Pneumatosis cystoides intestinalis
This is an uncommon disorder characterized by the presence of gas within the walls of the gastrointestinal tract. The most common rheumatic disease that is associated with pneumatosis cystoides intestinalis (PCI) is systemic sclerosis. Only 14 SLE-related PCI cases have been reported in the literature. It might be caused by injury of the mucosa and immune barrier due to lupus vasculitis and impaired healing due to corticosteroid therapy. Pathological evidence of vasculitis can be found in at least half of the patients. Increased intraluminal pressure, mucosal injury and production of gas from bacteria in the mucosa may be involved in the pathogenesis of SLE-related PCI. The diagnosis depends on the abdomen findings on CT, which show thickened bowel walls with multiple linear and cystic radiolucencies. Therapeutic strategy for each PCI patient should be individualized. Oxygen inhalation or hyperbaric oxygen therapy is reported to promote removal of the gas from the cysts. Antibiotics are effective in reducing bacterial overgrowth and gas production. Bowel rest and prokinetic agents are the supportive measures in treating patients with SLE-related PCI.

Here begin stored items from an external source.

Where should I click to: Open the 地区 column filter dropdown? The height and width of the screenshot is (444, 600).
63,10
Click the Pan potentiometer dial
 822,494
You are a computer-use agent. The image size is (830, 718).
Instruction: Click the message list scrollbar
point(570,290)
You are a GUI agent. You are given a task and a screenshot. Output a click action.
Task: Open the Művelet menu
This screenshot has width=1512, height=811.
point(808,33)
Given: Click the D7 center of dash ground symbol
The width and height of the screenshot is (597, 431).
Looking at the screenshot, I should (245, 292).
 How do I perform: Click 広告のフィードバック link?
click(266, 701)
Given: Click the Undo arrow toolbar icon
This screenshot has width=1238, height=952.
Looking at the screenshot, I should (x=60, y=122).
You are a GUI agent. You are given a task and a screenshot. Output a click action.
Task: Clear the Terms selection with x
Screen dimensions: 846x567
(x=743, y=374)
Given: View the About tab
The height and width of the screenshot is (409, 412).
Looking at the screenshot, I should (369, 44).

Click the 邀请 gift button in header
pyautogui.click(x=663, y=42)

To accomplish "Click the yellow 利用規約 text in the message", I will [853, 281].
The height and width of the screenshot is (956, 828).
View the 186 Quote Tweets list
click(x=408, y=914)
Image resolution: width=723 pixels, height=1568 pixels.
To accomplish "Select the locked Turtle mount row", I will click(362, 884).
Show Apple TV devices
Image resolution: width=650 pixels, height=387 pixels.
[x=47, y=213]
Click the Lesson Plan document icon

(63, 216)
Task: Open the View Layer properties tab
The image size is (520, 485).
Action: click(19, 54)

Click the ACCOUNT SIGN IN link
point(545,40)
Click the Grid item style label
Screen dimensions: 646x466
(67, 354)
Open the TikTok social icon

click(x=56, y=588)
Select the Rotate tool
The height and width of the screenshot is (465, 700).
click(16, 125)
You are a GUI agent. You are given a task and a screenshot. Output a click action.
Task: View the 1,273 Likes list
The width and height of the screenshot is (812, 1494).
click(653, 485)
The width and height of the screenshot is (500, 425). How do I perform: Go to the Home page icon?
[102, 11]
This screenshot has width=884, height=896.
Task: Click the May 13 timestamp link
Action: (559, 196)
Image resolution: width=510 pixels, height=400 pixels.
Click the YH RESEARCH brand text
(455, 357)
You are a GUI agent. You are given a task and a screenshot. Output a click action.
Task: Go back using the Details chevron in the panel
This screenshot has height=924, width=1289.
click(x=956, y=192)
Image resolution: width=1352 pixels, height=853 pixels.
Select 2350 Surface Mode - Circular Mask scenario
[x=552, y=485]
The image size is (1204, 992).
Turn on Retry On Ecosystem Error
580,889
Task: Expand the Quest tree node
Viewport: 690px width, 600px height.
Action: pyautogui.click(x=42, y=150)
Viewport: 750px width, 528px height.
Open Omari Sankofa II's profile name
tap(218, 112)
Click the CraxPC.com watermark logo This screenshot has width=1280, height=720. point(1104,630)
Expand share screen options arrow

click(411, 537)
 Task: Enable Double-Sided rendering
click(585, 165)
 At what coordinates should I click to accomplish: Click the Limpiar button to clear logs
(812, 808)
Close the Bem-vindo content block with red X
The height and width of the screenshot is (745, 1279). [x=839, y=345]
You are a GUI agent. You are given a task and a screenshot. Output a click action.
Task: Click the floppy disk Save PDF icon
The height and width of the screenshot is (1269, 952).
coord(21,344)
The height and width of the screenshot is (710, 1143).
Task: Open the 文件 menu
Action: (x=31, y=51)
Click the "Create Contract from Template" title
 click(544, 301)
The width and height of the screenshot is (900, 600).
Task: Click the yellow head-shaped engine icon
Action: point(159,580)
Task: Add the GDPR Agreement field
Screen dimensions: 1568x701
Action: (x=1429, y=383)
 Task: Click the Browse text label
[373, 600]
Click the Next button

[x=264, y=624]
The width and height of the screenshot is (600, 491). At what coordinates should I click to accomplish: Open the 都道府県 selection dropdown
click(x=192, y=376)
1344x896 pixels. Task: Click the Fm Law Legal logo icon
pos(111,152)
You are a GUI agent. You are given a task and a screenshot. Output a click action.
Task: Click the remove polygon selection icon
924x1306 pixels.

Gastrointestinal manifestations are common in SLE patients, but most of them are due to adverse reactions to medications and infection. SLE-related gastrointestinal involvement is not rare, and sometimes can be life-threatening. Most SLE-related gastrointestinal complications are caused by vasculitis and immune complex deposition, and respond well to corticosteroids and immunosuppressive agents. Early diagnosis and timely treatment are critical to improve the prognosis. Supportive measures such as bowel rest are beneficial, and in some situations such as IPO and PCI antibiotics are helpful to facilitate functional restoration.